LinuxLists.cc - [GIT PULL] slab for 5.19

2022-05-23 09:58:35

Subject: [GIT PULL] slab for 5.19

Linus,

please pull the latest slab changes from

git://git.kernel.org/pub/scm/linux/kernel/git/vbabka/slab.git tags/slab-for-5.19

======================================

- Conversion of slub_debug stack traces to stackdepot, allowing
more useful debugfs-based inspection for e.g. memory leak
debugging. Allocation and free debugfs info now includes full
traces and is sorted by the unique trace frequency.

The stackdepot conversion was already attempted last year but
reverted by ae14c63a9f20. The memory overhead (while not actually
enabled on boot) has been meanwhile solved by making the large
stackdepot allocation dynamic. The xfstest issues haven't been
reproduced on current kernel locally nor in -next, so the slab
cache layout changes that originally made that bug manifest were
probably not the root cause.

- Refactoring of dma-kmalloc caches creation.
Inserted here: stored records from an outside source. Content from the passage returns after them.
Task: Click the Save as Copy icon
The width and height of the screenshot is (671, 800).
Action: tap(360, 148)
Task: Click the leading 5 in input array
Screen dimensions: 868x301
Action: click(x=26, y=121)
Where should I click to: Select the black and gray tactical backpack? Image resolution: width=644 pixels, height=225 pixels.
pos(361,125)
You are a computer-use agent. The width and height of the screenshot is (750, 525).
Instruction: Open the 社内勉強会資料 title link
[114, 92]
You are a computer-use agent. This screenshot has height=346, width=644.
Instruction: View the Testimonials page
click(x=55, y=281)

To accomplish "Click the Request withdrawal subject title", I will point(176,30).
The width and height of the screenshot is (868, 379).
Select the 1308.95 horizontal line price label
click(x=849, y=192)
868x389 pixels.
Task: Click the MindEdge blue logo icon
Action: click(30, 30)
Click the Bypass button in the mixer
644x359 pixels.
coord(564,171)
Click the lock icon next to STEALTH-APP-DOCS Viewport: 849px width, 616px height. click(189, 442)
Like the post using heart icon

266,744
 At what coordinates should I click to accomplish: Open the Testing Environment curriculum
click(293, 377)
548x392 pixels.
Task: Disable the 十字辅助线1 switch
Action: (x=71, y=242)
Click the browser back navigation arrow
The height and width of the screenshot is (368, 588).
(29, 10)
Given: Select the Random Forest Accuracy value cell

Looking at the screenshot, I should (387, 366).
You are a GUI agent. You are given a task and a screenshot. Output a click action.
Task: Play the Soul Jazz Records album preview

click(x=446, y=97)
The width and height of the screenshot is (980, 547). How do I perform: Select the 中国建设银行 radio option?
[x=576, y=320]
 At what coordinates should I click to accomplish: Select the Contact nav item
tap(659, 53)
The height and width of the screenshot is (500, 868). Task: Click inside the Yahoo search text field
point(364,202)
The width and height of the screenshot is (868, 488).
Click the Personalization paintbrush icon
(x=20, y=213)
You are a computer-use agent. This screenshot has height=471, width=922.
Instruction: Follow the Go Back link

- Trivial cleanups such as removal of unused parameters, fixes
and clarifications of comments.

- Hyeonggon Yoo joins as a reviewer.

Thanks,
Vlastimil

----------------------------------------------------------------
Andrey Konovalov (2):
mm: slab: fix comment for ARCH_KMALLOC_MINALIGN
mm: slab: fix comment for __assume_kmalloc_alignment

Hyeonggon Yoo (2):
mm/slub, kunit: Make slub_kunit unaffected by user specified flags
MAINTAINERS: add myself as reviewer for slab

JaeSang Yoo (2):
mm/slub: remove unused parameter in setup_object*()
mm/slub: remove meaningless node check in ___slab_alloc()

Jiyoup Kim (1):
mm/slub: remove duplicate flag in allocate_slab()

Miaohe Lin (3):
mm/slab: remove some unused functions
mm/slub: remove unneeded return value of slab_pad_check
mm/slub: remove unused kmem_cache_order_objects max

Ohhoon Kwon (1):
mm/slab_common: move dma-kmalloc caches creation into new_kmalloc_cache()

Oliver Glitta (4):
mm/slub: use stackdepot to save stack trace in objects
mm/slub: distinguish and print stack traces in debugfs files
mm/slub: sort debugfs output by frequency of stack traces
slab, documentation: add description of debugfs files for SLUB caches

Vlastimil Babka (3):
lib/stackdepot: allow requesting early initialization dynamically
mm/slub: move struct track init out of set_track()
Merge branches 'slab/for-5.19/stackdepot' and 'slab/for-5.19/refactor' into slab/for-linus

Yixuan Cao (1):
mm/slab.c: fix comments

Documentation/vm/slub.rst | 64 +++++++++++++++++
MAINTAINERS | 1 +
include/linux/slab.h | 15 ++--
include/linux/slub_def.h | 1 -
include/linux/stackdepot.h | 26 +++++--
init/Kconfig | 1 +
lib/Kconfig.debug | 1 +
lib/slub_kunit.c | 10 +--
lib/stackdepot.c | 67 +++++++++++------
mm/page_owner.c | 9 ++-
mm/slab.c | 29 +++-----
mm/slab.h | 5 +-
mm/slab_common.c | 23 +++---
mm/slub.c | 174 ++++++++++++++++++++++++++++-----------------
14 files changed, 283 insertions(+), 143 deletions(-)

2022-05-25 19:02:59

by pr-tracker-bot

[permalink] [raw]

Subject: Re: [GIT PULL] slab for 5.19

The pull request you sent on Mon, 23 May 2022 11:54:08 +0200:

> git://git.kernel.org/pub/scm/linux/kernel/git/vbabka/slab.git tags/slab-for-5.19

has been merged into torvalds/linux.git:
https://git.kernel.org/torvalds/c/2e17ce1106e04a7f3a83796ec623881487f75dd3

Thank you!

--
Deet-doot-dot, I am a bot.
https://korg.docs.kernel.org/prtracker.html

2022-05-25 21:52:47

by Linus Torvalds

[permalink] [raw]

Subject: Re: [GIT PULL] slab for 5.19

On Wed, May 25, 2022 at 1:56 PM Vlastimil Babka <[email protected]> wrote:
>
> As I understand it's a tradeoff between memory overhead due to hash
> table size and cpu overhead due to length of collision chains.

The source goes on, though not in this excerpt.